Entries on target coordinates:
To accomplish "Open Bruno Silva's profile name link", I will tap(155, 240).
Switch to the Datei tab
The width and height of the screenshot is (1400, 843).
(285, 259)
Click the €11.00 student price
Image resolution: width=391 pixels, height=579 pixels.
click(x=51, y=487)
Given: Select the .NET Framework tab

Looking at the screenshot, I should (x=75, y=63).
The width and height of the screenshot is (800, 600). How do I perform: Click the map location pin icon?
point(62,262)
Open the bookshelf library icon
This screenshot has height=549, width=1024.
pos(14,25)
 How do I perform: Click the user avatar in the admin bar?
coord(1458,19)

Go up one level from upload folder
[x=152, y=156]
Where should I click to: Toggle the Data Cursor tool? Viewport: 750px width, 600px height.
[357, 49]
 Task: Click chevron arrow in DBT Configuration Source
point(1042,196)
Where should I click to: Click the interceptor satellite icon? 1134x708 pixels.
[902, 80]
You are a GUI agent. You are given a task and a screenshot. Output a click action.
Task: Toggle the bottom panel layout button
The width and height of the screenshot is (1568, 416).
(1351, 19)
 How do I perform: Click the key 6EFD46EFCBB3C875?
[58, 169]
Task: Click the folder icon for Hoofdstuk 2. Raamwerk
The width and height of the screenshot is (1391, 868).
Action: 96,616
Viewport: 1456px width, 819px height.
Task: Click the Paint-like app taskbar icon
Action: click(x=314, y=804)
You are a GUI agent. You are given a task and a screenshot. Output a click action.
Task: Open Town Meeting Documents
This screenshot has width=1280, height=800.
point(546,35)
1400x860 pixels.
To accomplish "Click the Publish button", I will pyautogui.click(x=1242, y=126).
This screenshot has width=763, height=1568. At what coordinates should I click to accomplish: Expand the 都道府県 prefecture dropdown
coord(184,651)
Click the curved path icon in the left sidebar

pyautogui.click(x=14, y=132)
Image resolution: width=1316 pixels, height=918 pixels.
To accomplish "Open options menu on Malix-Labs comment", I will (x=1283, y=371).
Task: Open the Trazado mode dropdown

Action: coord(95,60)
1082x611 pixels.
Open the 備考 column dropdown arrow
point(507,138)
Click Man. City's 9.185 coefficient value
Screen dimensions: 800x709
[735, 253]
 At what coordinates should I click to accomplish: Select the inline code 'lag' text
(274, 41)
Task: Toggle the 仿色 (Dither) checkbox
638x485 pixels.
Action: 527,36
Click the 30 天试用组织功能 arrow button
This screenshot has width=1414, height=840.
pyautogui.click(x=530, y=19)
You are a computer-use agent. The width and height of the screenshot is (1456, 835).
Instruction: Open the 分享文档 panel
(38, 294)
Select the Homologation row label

▶ **Instruction**: Which rows contain the string "resolution"? Pick out each of them and copy it.

▶ **Solution to this problem**:
Image resolution: width=391 pixels, height=579 pixels.
Image resolution: width=1316 pixels, height=918 pixels.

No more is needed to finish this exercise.